И это простительно. Ибо не по-гречески, а по-македонски, и даже не просто по-македонски, а на диалекте горной Орестиды, да еще и на пастушеском жаргоне, от которого вянут уши даже у бывалых мореходов, задал свой вопрос Нефер-Ра-Атхе-Амон, – жизнь, здоровье, сила, Великий Дом, да пребудет и славится имя его!
– Ну-ка! Когда-то мне везло, старик…
Птолемей не лжет. Первый настоящий щит был куплен им полвека назад, вернее, взят в обмен на овцу, выигранную в эту несложную, требующую только удачи игру.
– Аой!
Взлетела монета.
Упала.
Подпрыгнула.
И легла.
Открыв профиль Филиппа, отца Божественного.
– Ананке! – Птолемей переходит на общедоступную речь. – Зови своих сидонцев, Тотнахт!
И спустя недолгое время, сурово хмурясь, сообщает не смеющим верить в хорошее рабби:
– Я решил. В последний раз дарую вам пощаду. Условия…
Он ненадолго умолкает, прикидывая.
– Двести… Нет, двести пятьдесят талантов золота. Семьсот талантов серебра. Три тысячи одеяний из первосортного пурпура. Двадцать тысяч – из пурпура похуже. Десять тысяч клинков из халибской стали…
При каждом слове его рабби вздрагивают. Но кивают.
– …две тысячи сосудов стекла прозрачного; тысяча сосудов стекла цветного; талант жемчуга; благовоний… Ну, мирры там, ладана – сколько не жалко, чтоб мне обидно не было… И кораблей – десять. Ну ладно, я не зверь. Девять…
Все? Рабби чуть разгибаются. Нет. Не все.
– Далее. Я оставляю в Сидоне гарнизон. Прокорм с вас. Дань – ежегодно. О размерах договоримся позже. От каждого члена Сингедрина пусть отправятся погостить в Египет первородные сыновья. От каждого, вам ясно?
В глотках согнувшихся пополам сидонцев нечто клокочет.
– Так. И еще. Старейшину Сингедрина я назначу сам. После собеседования. Подготовьте кандидатуры. Не менее десяти. И чтобы неизвестных имен не было. Ну? Что скажете?
Ничего не скажут. А что подумают, их дело. Со времен ассирийского нашествия не платили финикийские города такой дани. Что поделаешь, нет выхода.

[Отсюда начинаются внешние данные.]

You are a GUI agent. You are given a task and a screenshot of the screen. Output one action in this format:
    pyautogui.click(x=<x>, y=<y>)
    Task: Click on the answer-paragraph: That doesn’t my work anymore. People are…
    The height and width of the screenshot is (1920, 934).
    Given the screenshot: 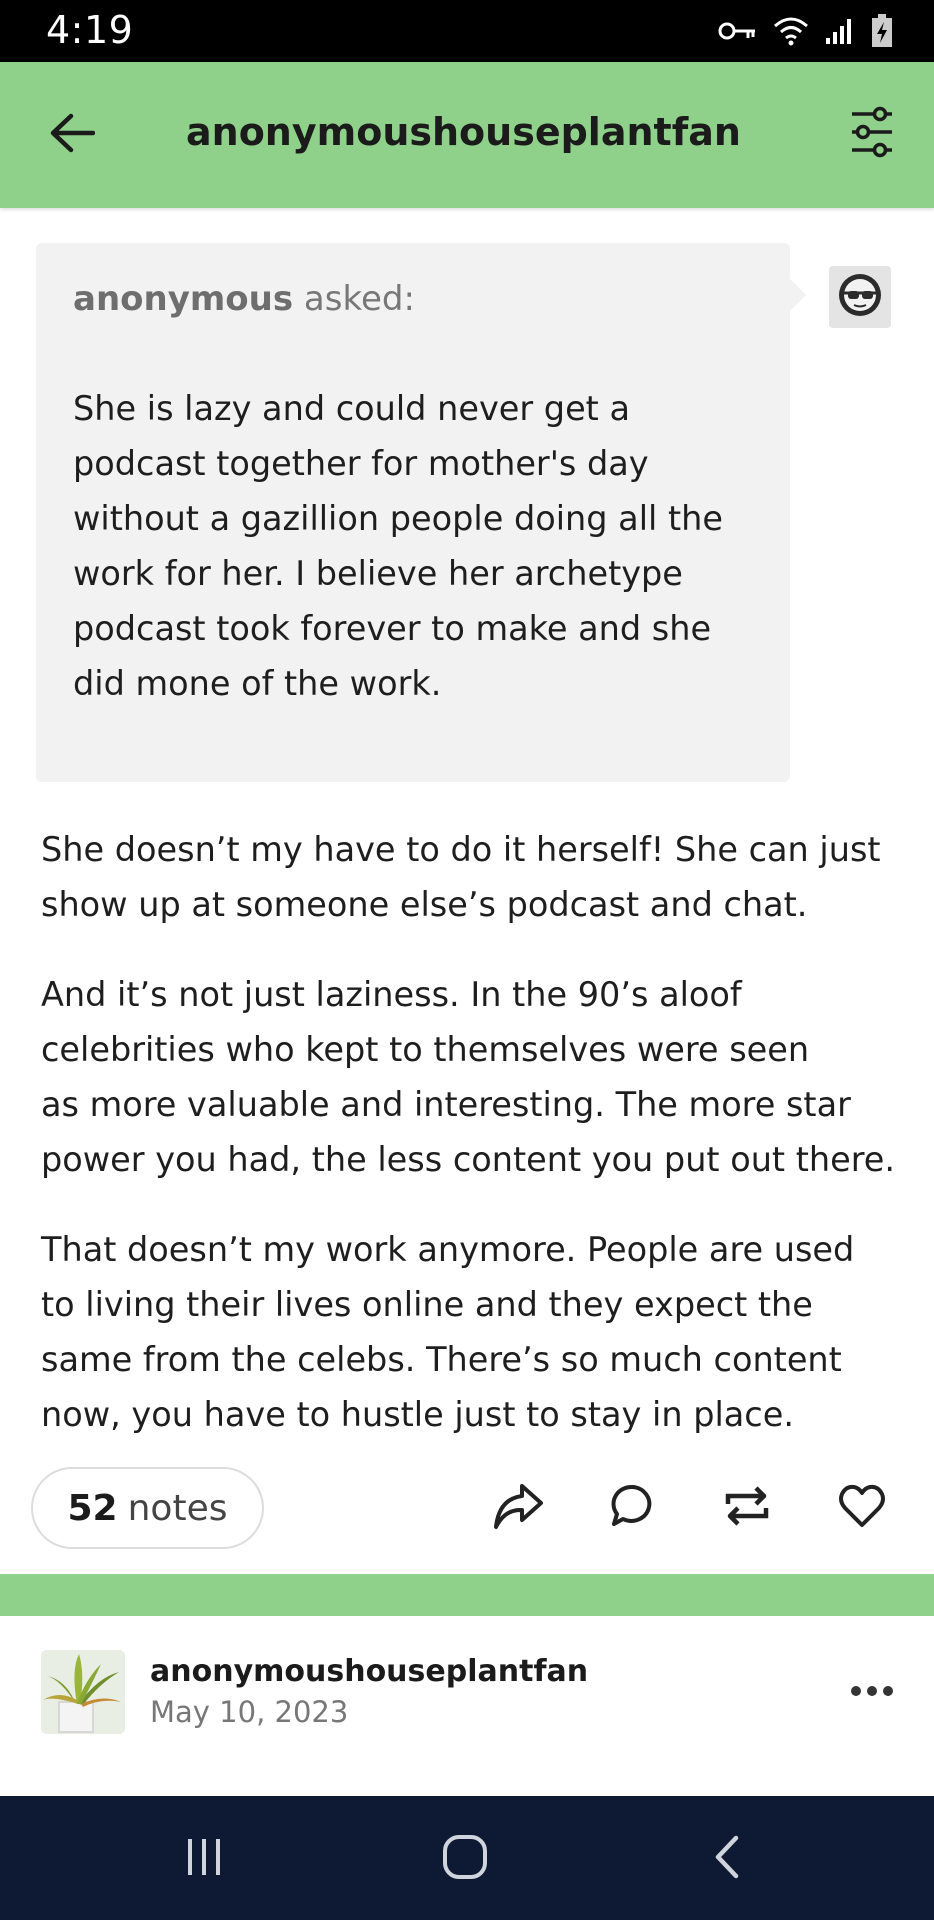 What is the action you would take?
    pyautogui.click(x=476, y=1332)
    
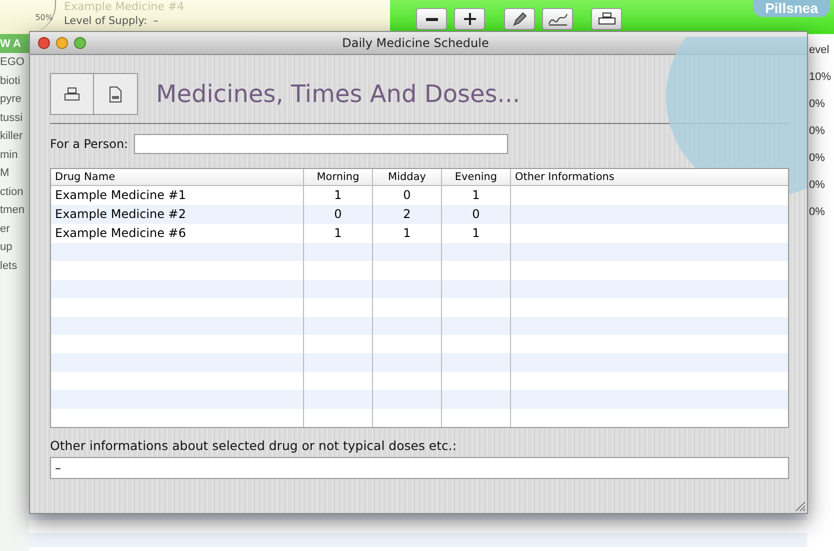  I want to click on sidebar-item: EGO, so click(14, 62).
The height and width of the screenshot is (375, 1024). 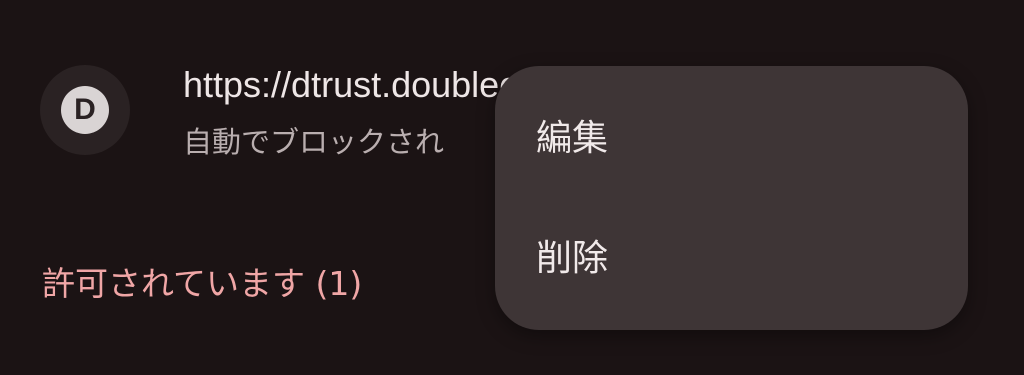 I want to click on menu-item-delete-label: 削除, so click(x=572, y=258).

– Да будет так, малик-маликим, – лепечут посланцы.
– Прекрасно! – Птолемей бьет себя ладонью по лбу. – Да, чтоб не забыть! Лично мне от вас ничего, сверх названного, не нужно. Но, – пер'о значительно поднимает указательный палец, – следует позаботиться и о людях!
Лица сидонцев наливаются синевой, что, впрочем, не вызывает у милостивого базилевса сочувствия.